BEGIN MATERIAL FOR THIS EXERCISE

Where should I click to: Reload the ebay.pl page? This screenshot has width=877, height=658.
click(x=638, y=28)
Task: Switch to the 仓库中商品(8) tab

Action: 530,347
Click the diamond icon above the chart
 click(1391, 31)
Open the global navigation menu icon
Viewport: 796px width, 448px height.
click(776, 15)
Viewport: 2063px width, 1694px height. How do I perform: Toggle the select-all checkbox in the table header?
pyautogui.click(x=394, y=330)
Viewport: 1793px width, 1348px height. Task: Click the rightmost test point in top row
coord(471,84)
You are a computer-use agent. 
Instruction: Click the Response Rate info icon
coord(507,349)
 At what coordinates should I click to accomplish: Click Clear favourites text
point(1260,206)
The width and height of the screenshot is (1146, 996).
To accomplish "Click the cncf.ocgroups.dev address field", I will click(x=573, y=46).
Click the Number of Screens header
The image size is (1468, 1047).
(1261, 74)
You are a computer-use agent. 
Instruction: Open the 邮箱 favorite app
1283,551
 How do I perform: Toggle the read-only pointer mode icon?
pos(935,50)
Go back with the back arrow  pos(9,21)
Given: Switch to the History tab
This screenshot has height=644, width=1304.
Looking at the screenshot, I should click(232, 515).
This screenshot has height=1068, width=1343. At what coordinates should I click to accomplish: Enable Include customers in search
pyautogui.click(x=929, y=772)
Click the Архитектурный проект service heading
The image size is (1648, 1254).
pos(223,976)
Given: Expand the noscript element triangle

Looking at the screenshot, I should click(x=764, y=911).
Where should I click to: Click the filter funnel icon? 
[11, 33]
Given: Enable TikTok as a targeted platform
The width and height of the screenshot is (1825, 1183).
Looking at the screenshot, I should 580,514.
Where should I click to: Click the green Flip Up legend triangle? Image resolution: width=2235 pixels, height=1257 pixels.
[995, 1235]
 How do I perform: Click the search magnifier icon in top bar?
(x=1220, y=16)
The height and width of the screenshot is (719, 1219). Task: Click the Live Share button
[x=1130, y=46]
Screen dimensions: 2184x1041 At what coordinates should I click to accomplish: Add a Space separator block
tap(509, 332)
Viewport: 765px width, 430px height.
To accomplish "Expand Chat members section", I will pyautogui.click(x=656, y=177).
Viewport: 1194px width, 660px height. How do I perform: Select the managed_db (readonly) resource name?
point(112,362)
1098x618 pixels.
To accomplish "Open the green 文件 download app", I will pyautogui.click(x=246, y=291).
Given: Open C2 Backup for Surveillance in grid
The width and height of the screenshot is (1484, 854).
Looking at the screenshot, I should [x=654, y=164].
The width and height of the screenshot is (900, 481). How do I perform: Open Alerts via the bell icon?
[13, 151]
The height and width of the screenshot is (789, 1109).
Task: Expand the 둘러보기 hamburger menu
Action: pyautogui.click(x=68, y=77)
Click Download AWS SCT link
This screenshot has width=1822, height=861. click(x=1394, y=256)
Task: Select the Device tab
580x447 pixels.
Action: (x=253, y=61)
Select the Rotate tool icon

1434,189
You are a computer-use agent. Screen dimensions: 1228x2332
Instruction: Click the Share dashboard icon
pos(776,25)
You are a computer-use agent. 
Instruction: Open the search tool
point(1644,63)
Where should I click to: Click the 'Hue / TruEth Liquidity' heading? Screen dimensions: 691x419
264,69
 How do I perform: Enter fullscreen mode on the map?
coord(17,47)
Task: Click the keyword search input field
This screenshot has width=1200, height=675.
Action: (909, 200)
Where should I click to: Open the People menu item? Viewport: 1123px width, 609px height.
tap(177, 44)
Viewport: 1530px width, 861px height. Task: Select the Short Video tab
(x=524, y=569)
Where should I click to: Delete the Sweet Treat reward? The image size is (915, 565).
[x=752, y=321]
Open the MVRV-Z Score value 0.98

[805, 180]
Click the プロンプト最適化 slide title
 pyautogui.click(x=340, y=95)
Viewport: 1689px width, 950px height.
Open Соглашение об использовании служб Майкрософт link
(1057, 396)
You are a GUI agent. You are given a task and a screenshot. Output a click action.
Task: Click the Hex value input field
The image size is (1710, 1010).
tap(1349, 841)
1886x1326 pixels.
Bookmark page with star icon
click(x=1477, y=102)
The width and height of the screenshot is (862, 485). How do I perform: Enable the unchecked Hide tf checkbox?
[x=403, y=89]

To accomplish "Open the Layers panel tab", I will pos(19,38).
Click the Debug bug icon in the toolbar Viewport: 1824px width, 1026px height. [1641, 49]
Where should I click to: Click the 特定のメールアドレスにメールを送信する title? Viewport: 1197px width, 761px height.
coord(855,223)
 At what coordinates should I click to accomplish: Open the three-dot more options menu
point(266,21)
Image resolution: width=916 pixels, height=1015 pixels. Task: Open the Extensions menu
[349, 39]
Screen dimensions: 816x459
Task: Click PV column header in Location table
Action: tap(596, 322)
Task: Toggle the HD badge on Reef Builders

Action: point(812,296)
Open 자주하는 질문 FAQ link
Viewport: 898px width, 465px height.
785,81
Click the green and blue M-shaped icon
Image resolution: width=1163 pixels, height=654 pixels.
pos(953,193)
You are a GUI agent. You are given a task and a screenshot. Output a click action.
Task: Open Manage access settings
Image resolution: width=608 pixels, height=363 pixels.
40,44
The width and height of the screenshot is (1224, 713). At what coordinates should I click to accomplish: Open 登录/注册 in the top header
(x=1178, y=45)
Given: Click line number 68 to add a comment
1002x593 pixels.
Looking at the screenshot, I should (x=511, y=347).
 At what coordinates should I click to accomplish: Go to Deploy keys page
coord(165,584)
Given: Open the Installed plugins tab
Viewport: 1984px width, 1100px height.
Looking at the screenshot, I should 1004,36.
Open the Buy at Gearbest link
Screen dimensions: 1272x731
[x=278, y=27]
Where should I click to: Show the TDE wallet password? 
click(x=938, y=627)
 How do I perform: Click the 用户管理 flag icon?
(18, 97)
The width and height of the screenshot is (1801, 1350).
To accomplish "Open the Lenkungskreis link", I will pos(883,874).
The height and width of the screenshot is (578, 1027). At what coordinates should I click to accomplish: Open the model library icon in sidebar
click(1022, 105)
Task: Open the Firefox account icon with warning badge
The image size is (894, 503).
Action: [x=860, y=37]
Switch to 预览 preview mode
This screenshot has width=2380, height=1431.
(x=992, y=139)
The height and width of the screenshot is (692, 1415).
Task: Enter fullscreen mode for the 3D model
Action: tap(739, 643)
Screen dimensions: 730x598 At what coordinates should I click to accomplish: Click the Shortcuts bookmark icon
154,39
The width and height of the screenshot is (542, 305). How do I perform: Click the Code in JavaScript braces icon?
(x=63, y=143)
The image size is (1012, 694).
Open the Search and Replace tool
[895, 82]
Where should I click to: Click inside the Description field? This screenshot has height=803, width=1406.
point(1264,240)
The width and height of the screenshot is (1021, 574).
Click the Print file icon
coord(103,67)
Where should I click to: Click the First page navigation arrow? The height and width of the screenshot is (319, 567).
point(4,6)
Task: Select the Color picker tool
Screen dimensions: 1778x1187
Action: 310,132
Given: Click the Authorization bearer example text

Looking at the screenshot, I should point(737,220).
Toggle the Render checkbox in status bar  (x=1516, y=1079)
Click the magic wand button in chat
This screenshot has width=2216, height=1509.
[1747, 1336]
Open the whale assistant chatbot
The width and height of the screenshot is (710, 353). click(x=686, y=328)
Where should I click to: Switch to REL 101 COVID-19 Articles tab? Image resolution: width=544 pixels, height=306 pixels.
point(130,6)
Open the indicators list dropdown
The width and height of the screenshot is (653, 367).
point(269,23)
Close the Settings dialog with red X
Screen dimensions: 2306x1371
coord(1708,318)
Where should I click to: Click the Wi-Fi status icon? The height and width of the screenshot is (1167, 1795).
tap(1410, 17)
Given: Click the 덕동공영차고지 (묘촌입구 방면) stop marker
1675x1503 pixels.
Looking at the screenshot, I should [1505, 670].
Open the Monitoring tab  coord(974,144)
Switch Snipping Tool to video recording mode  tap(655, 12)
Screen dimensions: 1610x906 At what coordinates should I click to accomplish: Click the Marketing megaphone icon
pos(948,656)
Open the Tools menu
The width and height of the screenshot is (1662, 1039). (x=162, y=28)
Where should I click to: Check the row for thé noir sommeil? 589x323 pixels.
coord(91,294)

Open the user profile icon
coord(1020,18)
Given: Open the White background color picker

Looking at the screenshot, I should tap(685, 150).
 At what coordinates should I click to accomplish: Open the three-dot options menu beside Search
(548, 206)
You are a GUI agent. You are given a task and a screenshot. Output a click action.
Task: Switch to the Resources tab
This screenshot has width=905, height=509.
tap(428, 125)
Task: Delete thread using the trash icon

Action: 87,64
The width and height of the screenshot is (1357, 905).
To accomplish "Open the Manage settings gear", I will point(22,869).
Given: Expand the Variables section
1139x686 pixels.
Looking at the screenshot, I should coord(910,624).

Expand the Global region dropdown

END MATERIAL FOR THIS EXERCISE

— TASK DESCRIPTION —
Check each line of the data above for the word "input" and copy the ones where it is found.

— TASK SOLUTION —
Task: Click the keyword search input field
Task: Click the Hex value input field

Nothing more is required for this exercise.